Structuring the acquisition or sale or restructuring

Transaction structuring

The structuring of purchase or sale transactions and their financing aimed at ensuring tax efficiency.

The structuring of transactions is aimed at ensuring tax efficiency.

Within restructuring of any capital groups, we support our Clients in mergers, demergers, in-kind contributions, disposals etc. M&A tax group support involves assistance in process planning, preparation of timeline, definition of any tax obligations and liabilities, applications for tax rulings, and ongoing tax advisory.

 

Our works include assistance in analysing possible acquisition/sale/restructuring and financing options as well as tax structuring of the purchase or sale transaction and its financing to ensure its tax efficiency. KPMG performs analysis of transaction-related tax liabilities including withholding tax on interest and dividends, thin capitalisation restrictions, companies’ substance, the impact of OECD and BEPS rules, GAAR clause and transfer-pricing obligations.

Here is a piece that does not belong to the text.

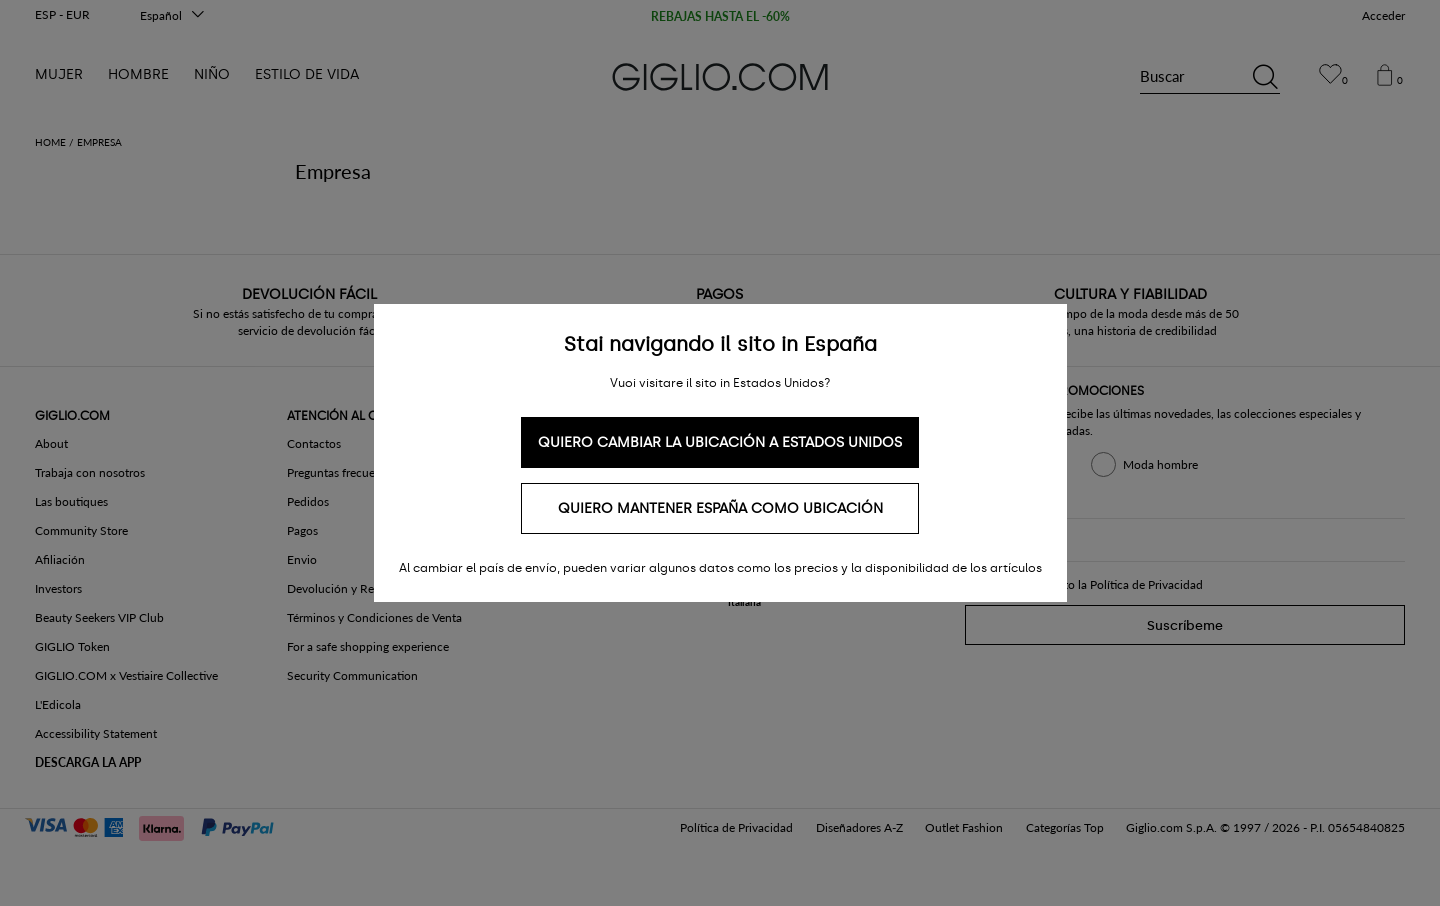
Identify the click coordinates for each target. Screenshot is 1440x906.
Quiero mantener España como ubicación (720, 508)
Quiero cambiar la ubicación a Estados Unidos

As part of our services we prepare a report (a strawman paper) that presents the main, relevant tax implications for the given transaction.

Our services include collaboration with the Investor’s legal advisors, which allows us to analyse and comment on the provisions contained in legal documents, including the share purchase agreement (SPA). Our works also include analysis of other transaction/restructuring documents. Based on the documents provided, we assist in identifying areas exposed to tax risk, and we propose amendments to provisions that might lead to unfavourable tax implications.

In respect of asset deals, the M&A tax team prepares an analysis of the status of assets for their proper qualification for VAT purposes, applications for tax rulings, price split, real estate tax analysis, VAT analysis, appropriate rates assignment as well as assistance in VAT recovery.